— Task requirements —
As the answer, set down the lines below from the one containing "This screenshot has height=1568, width=784." through the one containing "This screenshot has width=1347, height=636.", exactly and inclusively, and no others.

— Supplied information —
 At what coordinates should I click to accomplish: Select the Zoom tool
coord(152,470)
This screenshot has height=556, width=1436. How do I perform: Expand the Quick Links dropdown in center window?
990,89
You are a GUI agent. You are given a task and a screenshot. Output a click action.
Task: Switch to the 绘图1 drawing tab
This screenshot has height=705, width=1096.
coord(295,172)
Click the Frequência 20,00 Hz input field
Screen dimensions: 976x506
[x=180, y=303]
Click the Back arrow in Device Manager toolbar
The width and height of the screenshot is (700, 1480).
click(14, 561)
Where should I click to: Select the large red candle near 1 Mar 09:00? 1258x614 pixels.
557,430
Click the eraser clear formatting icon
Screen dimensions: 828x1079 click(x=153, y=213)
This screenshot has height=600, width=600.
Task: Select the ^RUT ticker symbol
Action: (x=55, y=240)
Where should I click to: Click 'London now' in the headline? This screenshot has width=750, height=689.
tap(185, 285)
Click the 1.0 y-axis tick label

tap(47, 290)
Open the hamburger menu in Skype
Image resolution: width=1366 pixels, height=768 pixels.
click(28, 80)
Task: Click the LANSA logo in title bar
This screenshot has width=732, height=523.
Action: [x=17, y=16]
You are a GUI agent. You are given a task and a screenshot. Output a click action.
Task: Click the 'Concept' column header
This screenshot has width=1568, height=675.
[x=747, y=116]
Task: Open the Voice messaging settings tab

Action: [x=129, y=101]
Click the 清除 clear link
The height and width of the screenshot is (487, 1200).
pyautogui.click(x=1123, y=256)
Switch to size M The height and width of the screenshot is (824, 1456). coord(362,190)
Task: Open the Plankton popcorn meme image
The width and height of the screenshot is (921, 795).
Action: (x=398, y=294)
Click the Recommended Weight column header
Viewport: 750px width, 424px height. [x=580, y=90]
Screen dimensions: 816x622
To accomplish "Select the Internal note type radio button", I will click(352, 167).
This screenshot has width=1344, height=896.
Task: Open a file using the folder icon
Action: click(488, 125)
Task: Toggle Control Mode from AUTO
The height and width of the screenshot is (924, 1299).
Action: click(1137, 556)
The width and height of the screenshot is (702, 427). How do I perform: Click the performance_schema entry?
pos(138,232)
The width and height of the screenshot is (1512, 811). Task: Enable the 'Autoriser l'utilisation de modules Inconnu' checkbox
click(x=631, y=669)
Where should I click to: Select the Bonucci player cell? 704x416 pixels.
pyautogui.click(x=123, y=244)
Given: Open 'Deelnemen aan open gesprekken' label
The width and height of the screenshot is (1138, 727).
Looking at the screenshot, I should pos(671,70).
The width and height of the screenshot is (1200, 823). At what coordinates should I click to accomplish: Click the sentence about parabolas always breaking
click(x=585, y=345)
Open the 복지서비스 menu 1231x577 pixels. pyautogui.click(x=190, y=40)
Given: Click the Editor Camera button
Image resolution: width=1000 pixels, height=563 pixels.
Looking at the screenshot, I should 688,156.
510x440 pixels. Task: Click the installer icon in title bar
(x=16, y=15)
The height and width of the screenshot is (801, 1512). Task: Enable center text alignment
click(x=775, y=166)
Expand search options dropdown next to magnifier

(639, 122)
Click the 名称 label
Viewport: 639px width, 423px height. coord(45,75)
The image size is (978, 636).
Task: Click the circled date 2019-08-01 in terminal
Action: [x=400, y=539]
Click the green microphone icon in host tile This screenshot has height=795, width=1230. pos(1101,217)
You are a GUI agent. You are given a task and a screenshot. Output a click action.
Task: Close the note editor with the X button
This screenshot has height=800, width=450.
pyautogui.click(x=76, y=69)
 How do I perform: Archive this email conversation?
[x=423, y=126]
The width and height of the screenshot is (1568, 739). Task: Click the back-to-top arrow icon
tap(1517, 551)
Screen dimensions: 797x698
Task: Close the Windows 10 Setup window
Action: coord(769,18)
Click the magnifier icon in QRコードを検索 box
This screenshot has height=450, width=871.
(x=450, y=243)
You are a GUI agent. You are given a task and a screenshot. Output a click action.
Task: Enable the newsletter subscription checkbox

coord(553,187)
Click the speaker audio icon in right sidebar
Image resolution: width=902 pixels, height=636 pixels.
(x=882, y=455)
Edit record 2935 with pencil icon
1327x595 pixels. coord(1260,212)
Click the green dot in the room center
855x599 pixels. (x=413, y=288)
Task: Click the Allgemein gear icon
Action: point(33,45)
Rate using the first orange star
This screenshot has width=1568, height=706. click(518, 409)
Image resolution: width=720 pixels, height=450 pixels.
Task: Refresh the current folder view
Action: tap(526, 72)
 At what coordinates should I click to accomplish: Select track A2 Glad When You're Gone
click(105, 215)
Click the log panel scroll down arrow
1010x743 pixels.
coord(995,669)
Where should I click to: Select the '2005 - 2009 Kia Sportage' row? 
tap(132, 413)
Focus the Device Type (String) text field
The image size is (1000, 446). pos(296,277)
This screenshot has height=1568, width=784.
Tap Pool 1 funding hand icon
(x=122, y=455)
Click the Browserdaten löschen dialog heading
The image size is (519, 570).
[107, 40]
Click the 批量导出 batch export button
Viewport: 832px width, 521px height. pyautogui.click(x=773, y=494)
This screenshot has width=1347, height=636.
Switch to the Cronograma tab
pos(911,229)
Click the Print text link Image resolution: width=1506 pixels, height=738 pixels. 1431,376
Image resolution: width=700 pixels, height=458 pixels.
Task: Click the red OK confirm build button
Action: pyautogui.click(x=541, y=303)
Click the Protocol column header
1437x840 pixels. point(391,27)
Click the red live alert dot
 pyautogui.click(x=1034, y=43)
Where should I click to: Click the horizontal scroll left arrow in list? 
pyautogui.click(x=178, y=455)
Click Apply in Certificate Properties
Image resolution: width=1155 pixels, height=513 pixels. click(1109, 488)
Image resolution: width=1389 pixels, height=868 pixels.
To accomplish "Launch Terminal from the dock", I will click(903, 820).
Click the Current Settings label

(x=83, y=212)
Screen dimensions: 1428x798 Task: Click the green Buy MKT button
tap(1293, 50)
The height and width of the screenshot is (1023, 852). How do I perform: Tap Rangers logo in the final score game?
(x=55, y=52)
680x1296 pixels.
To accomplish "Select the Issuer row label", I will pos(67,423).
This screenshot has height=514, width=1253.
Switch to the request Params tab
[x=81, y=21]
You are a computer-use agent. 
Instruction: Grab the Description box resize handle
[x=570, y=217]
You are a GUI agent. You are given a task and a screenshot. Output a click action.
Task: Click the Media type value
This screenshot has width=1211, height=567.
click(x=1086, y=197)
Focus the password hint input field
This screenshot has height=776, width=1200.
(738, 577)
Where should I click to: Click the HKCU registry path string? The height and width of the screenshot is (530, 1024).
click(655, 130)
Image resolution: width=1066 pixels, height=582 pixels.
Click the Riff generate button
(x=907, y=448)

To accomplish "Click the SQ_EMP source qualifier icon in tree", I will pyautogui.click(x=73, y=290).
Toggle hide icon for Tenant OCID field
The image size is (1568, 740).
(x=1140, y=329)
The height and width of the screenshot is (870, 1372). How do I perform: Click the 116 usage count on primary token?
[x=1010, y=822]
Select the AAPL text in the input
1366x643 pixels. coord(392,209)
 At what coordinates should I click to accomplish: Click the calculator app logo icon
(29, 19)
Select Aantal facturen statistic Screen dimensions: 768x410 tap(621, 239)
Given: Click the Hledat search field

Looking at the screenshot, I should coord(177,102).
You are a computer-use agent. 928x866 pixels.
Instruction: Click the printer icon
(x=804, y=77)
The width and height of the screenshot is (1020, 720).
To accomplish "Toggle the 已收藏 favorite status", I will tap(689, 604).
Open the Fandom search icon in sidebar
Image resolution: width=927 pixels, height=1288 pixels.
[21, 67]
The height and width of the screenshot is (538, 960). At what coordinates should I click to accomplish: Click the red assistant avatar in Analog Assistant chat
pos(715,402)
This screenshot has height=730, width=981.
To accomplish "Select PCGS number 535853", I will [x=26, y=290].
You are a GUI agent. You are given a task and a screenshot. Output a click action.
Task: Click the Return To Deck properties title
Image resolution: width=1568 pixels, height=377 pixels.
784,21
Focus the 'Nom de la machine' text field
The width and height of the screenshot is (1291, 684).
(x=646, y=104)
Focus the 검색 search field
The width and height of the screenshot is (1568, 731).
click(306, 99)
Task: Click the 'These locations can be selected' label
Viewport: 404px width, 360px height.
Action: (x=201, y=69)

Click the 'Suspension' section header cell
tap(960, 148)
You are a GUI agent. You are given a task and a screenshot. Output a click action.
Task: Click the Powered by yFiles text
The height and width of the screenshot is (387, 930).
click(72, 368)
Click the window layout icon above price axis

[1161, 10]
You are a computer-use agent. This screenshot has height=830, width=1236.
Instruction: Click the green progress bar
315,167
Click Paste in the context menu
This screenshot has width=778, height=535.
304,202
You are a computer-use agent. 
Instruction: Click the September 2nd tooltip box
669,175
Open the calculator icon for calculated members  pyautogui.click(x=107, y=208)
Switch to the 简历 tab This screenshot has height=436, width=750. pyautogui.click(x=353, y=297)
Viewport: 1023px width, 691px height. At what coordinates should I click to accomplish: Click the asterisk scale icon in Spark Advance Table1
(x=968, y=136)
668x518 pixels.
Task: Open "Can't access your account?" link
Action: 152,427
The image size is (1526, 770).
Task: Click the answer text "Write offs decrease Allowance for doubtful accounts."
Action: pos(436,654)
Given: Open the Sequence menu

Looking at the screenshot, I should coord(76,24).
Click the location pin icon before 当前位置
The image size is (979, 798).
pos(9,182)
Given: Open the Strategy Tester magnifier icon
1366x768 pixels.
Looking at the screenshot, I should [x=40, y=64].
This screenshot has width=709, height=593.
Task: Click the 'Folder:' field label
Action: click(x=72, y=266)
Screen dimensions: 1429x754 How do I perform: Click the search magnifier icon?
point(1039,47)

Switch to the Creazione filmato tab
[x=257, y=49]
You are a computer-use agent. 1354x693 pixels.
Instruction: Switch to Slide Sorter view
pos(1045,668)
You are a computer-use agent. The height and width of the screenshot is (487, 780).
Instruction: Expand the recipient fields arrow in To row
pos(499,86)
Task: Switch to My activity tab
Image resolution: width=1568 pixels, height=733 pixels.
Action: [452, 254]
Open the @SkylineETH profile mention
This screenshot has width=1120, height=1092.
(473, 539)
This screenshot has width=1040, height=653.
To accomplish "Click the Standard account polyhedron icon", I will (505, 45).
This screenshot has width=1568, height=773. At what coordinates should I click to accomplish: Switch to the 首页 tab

— Task solution —
This screenshot has height=1568, width=784.
Tap Pool 1 funding hand icon
(x=122, y=455)
Click the Browserdaten löschen dialog heading
The image size is (519, 570).
[107, 40]
Click the 批量导出 batch export button
Viewport: 832px width, 521px height. pyautogui.click(x=773, y=494)
This screenshot has width=1347, height=636.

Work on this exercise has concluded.